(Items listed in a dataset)
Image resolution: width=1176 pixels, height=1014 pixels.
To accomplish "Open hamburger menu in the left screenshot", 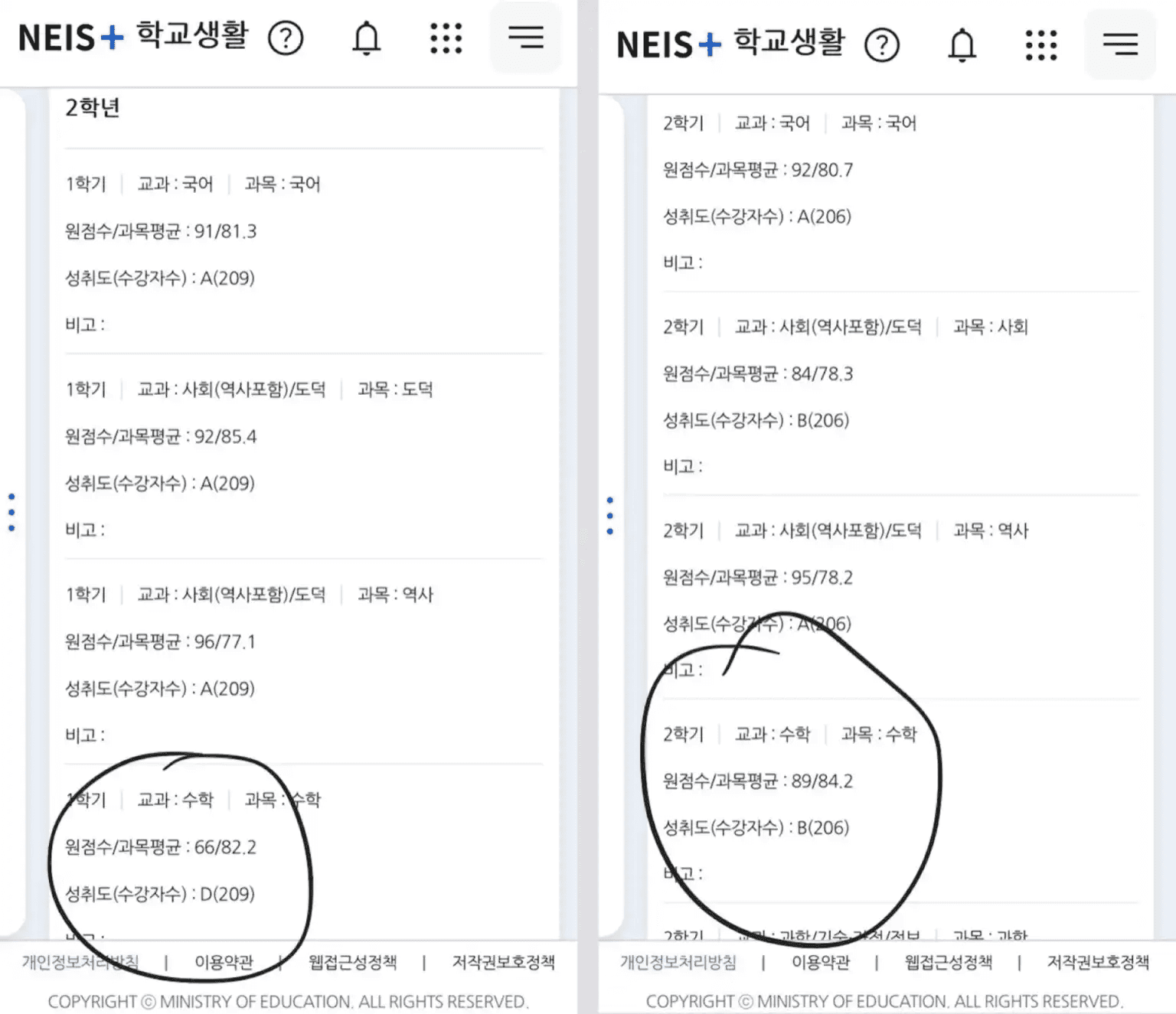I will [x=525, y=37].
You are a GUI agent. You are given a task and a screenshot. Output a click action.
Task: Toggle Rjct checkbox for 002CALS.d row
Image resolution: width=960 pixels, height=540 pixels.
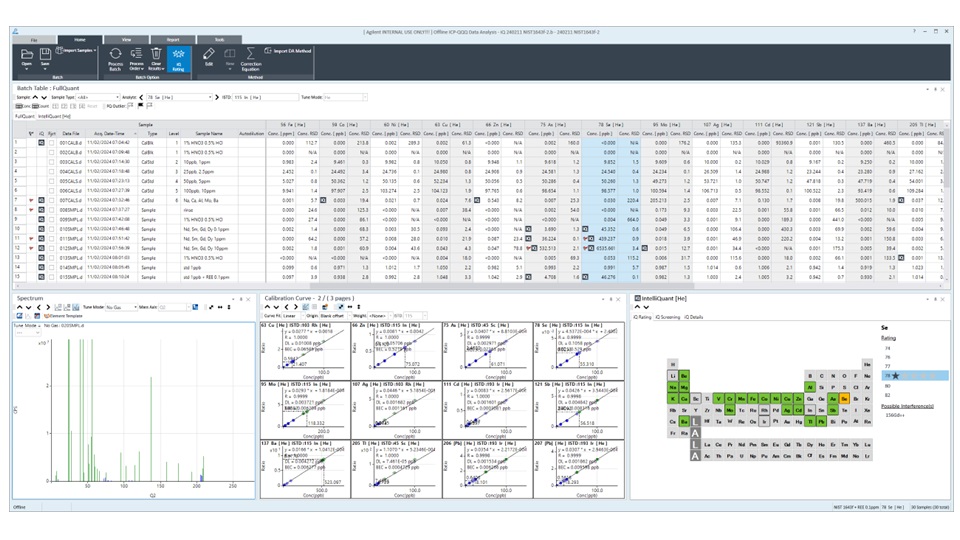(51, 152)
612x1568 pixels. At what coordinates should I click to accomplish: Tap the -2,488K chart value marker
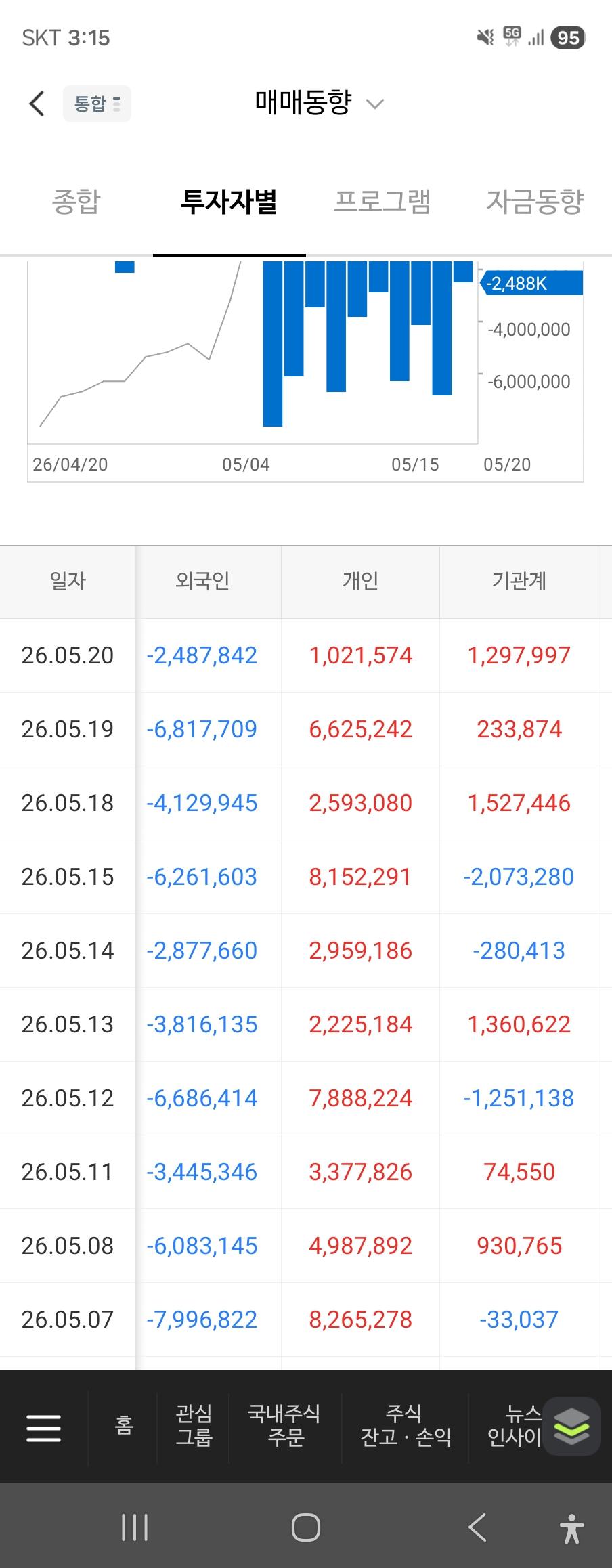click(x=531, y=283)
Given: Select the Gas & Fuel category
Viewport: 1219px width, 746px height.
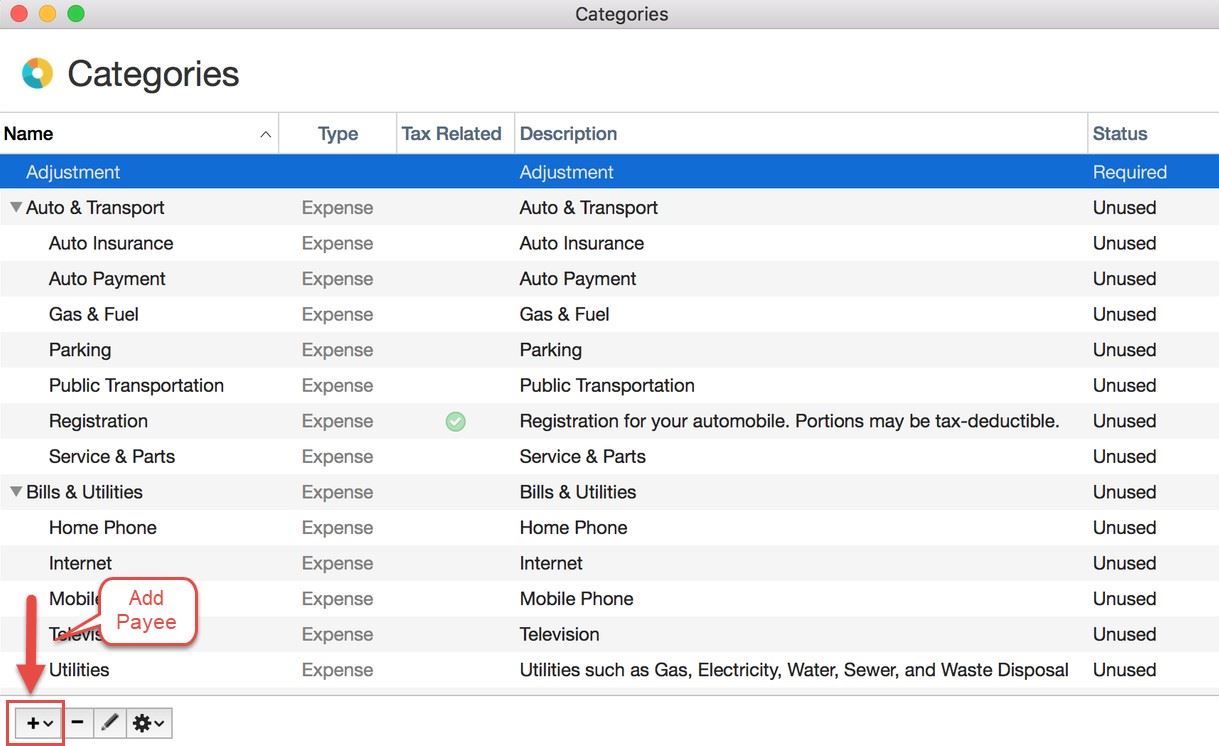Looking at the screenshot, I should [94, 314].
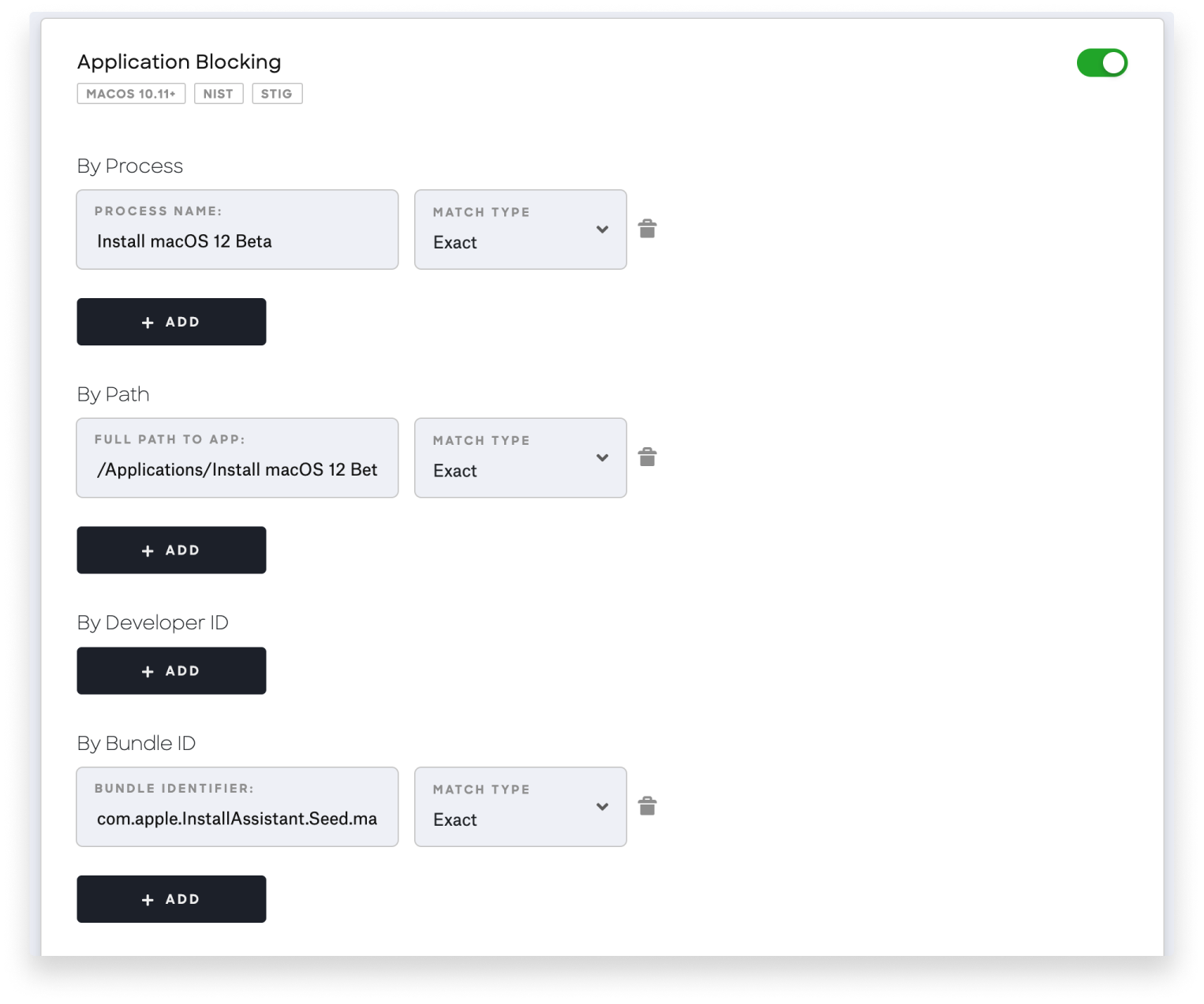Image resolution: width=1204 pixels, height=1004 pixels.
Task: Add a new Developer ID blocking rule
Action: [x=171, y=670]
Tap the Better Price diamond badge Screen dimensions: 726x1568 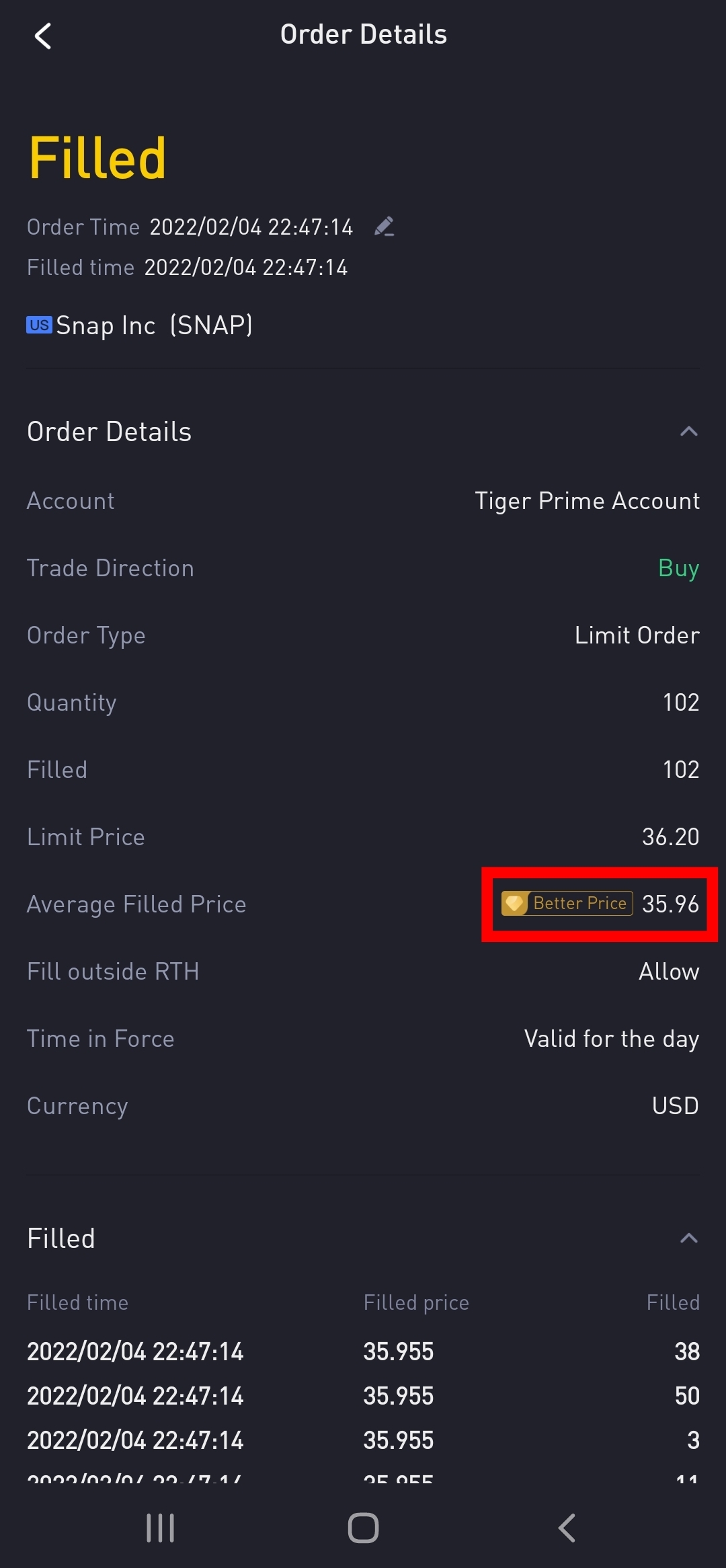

EXERCISE BRIEF: Output exactly, and only, the lines running from the line containing "Viewport: 1219px width, 746px height." to the last line of the entries above, omitting the pictures.

COMPLETED TASK:
Viewport: 1219px width, 746px height.
Looking at the screenshot, I should [94, 314].
Image resolution: width=1204 pixels, height=1004 pixels.
Task: Add a new Developer ID blocking rule
Action: [x=171, y=670]
Tap the Better Price diamond badge Screen dimensions: 726x1568 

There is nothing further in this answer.